WORK TO DO:
• a. Name the cities listed in the mini-grid passage as places the African Development Bank loan will supply.
• b. Carry on the mini-grid passage from its final sentence.
### QUOTED PASSAGE ###
For example, the African Development Bank loaned $20 million to the Democratic Republic of Congo to provide mini-grids to the cities of Isiro, Bumba and Gename, which have no central electricity infrastructure.

DRC’s national grid currently only supplies about 35% of the population in urban areas. That is one reason that Schneider Electric is working with EM-ONE in Nigeria to build a new facility that can produce 200 containerized mini-grids annually to address the western Africa region.

A Nigerian government programme is already using mini-grids to energize four large urban markets with 50,000 shops.

“Corporations across the continent are struggling to run a business on a generator, which is not sustainable,” said Distributed Power Africa (DPA) CEO Norman Moyo. “So a lot of businesses are looking for an alternative source of electricity.”

DPA, which has partnered with EDF for technology support, is focused on renewable energy mini-grids of up to 5MW (including telecom towers, data centres, mining) and has identified large corporations with continent-wide operations such as Unilever, Nestle and Coca-cola as a “sweet spot” because they have a green energy agenda. DPA signs 15-year power purchase agreements to handle the financing, deployment, and operations and maintenance.
### RECORDED DATA ###
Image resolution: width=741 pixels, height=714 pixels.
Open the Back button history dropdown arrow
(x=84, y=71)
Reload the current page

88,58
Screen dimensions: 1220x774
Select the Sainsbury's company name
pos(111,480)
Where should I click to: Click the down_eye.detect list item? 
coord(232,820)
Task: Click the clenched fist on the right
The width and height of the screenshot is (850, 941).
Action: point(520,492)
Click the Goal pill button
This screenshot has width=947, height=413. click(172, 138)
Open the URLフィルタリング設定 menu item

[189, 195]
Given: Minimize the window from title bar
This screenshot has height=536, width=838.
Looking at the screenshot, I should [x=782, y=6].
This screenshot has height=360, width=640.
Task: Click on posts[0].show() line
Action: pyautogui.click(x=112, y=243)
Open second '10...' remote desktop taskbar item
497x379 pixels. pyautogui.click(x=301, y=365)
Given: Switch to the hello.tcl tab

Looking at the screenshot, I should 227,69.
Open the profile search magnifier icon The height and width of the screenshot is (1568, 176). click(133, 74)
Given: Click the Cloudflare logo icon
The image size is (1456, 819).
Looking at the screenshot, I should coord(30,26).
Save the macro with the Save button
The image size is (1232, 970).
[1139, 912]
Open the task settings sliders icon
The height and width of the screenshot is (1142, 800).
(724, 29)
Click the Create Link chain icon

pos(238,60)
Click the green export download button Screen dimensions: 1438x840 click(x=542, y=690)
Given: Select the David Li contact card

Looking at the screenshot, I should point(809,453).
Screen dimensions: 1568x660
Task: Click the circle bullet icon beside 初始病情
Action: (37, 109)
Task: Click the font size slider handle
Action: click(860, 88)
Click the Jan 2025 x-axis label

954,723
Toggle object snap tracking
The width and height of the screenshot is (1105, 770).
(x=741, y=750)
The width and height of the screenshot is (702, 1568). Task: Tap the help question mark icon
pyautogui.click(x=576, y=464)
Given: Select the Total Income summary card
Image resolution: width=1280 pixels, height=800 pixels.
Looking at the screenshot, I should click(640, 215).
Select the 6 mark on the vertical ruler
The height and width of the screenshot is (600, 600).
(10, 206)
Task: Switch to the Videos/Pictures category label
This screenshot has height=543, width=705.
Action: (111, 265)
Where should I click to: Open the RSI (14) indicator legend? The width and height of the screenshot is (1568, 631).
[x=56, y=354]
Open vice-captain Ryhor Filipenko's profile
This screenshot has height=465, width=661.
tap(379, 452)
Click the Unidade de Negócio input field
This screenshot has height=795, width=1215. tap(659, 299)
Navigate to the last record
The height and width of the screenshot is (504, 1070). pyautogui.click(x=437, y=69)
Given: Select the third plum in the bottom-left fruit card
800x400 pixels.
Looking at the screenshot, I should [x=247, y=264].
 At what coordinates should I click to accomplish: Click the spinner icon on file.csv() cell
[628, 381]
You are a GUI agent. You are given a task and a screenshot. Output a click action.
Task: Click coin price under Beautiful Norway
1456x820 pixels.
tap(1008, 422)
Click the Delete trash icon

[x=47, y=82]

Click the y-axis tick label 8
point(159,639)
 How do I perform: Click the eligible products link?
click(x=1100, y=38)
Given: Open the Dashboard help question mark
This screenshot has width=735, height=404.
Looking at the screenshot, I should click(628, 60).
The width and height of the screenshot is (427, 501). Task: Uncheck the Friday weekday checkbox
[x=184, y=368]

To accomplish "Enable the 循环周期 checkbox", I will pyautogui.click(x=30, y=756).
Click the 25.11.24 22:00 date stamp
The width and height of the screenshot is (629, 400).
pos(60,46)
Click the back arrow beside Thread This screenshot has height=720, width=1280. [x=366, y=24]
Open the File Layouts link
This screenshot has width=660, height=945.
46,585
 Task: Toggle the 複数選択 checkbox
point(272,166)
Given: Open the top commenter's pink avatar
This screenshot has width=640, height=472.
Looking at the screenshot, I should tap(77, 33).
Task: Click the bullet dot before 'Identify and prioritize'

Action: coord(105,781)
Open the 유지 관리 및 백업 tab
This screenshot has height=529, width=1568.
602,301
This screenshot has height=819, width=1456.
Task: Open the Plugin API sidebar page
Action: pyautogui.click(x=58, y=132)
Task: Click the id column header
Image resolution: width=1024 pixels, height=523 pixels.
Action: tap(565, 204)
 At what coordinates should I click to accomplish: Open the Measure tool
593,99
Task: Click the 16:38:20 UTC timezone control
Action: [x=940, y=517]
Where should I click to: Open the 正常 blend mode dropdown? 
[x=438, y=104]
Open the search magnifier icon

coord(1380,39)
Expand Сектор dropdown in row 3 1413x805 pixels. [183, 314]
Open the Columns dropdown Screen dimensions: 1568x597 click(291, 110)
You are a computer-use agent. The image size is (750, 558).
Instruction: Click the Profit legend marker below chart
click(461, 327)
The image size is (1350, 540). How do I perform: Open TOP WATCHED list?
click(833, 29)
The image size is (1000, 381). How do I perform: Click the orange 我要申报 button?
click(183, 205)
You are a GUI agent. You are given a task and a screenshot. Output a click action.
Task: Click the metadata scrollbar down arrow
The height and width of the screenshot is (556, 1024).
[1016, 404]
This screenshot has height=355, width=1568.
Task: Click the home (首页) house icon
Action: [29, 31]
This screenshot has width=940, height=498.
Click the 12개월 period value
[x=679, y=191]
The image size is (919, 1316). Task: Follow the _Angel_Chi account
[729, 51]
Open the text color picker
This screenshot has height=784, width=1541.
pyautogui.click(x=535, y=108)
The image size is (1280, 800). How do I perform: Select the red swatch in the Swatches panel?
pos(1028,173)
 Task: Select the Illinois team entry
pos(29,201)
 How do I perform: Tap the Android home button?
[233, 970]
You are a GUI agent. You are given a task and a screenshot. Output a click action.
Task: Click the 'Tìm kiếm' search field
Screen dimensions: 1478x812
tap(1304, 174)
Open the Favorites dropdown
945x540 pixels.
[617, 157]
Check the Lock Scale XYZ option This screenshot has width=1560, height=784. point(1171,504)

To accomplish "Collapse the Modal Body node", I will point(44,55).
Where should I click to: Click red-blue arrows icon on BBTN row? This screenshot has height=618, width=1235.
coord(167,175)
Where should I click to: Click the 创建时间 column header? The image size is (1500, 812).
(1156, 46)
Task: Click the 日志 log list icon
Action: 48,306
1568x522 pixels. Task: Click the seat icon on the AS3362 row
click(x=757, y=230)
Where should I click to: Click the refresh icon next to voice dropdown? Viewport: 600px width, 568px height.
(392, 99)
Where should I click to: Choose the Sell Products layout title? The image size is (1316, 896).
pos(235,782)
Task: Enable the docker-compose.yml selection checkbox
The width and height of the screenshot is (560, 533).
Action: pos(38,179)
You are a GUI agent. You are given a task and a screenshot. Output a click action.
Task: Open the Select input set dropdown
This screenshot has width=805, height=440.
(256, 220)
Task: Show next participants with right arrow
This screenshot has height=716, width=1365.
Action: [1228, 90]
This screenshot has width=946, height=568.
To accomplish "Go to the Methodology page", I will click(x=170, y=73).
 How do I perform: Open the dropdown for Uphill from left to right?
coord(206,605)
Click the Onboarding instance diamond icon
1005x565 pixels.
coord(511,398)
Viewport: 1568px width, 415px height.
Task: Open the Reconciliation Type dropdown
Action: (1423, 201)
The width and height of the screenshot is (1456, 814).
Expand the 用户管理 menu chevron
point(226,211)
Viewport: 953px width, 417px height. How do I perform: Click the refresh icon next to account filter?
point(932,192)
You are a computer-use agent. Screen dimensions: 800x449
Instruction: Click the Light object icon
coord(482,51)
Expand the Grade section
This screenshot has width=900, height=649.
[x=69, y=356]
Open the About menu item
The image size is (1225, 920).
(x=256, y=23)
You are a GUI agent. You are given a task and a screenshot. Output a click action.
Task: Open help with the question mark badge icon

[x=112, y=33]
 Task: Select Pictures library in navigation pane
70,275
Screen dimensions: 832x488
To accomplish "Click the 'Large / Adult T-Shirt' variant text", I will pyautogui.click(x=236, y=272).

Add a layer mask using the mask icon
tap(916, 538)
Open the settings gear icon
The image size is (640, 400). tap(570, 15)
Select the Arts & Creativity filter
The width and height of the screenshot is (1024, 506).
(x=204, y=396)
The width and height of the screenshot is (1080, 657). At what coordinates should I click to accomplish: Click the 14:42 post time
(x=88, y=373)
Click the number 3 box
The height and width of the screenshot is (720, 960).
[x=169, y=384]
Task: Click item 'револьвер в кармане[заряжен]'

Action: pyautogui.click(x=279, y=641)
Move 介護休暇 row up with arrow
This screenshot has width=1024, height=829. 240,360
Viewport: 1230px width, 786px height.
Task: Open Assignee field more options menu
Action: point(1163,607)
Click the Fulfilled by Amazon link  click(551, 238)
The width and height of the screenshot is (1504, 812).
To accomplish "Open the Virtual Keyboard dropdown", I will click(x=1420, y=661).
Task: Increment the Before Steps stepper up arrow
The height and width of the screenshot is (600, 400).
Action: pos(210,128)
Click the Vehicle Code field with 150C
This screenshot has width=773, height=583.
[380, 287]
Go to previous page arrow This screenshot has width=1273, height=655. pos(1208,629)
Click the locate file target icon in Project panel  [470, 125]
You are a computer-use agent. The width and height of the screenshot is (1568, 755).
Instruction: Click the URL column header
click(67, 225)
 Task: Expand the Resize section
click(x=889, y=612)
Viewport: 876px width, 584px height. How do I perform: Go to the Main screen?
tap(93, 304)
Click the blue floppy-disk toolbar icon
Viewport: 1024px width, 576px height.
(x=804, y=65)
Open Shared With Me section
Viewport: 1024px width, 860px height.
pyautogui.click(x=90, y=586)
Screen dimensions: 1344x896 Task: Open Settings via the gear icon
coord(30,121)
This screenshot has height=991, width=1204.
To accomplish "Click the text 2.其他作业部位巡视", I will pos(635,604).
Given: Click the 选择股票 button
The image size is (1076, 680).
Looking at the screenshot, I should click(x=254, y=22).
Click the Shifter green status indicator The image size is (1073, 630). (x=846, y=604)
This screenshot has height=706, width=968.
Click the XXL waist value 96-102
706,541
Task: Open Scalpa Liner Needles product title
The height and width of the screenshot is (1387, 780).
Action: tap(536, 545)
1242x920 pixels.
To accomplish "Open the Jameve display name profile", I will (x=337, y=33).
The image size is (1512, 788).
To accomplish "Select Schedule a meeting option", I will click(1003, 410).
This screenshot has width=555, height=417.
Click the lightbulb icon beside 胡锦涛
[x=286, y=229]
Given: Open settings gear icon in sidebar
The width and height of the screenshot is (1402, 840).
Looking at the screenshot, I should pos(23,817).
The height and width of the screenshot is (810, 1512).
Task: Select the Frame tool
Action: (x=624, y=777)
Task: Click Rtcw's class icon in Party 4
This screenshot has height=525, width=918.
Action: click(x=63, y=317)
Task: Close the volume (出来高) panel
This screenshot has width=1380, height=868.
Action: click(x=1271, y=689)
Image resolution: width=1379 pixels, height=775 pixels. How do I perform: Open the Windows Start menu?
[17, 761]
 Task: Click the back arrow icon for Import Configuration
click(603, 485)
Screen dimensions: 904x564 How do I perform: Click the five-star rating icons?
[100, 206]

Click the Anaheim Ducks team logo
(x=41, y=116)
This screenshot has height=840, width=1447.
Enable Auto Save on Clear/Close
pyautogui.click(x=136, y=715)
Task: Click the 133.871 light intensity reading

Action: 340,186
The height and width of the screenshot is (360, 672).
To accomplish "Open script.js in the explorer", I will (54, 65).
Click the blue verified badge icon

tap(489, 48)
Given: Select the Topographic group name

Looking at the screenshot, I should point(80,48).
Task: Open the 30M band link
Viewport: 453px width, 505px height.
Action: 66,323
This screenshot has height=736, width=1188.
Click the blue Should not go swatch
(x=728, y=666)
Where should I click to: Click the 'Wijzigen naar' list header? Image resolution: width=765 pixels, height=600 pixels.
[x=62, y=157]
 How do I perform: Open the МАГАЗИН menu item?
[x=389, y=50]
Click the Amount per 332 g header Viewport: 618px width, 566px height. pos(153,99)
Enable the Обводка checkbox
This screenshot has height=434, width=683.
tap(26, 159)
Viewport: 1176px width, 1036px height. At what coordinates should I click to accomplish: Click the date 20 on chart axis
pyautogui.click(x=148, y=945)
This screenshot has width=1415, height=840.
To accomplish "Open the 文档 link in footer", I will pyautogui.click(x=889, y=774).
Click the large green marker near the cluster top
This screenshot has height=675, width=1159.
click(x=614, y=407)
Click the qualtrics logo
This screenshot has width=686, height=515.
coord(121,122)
###
OUTPUTS IN ORDER:
• a. Isiro, Bumba and Gename

• b.
Moyo says his company’s solar plus storage systems can beat blended energy costs (grid plus generator) for businesses in most of Africa by 20%, and provide a ring-fenced solution that can stand alone or be grid integrated. Financing, especially access to debt, remains a major constraint to further scaling the urban and C&I opportunity.

In addition, national governments should be increasing the role of distributed solutions for use in non-rural contexts when developing their integrated energy plans.

The opportunity is large but still untapped: according to Bloomberg New Energy Finance, only 32 C&I solar installations were commissioned in Sub-Saharan Africa outside of South Africa in 2017.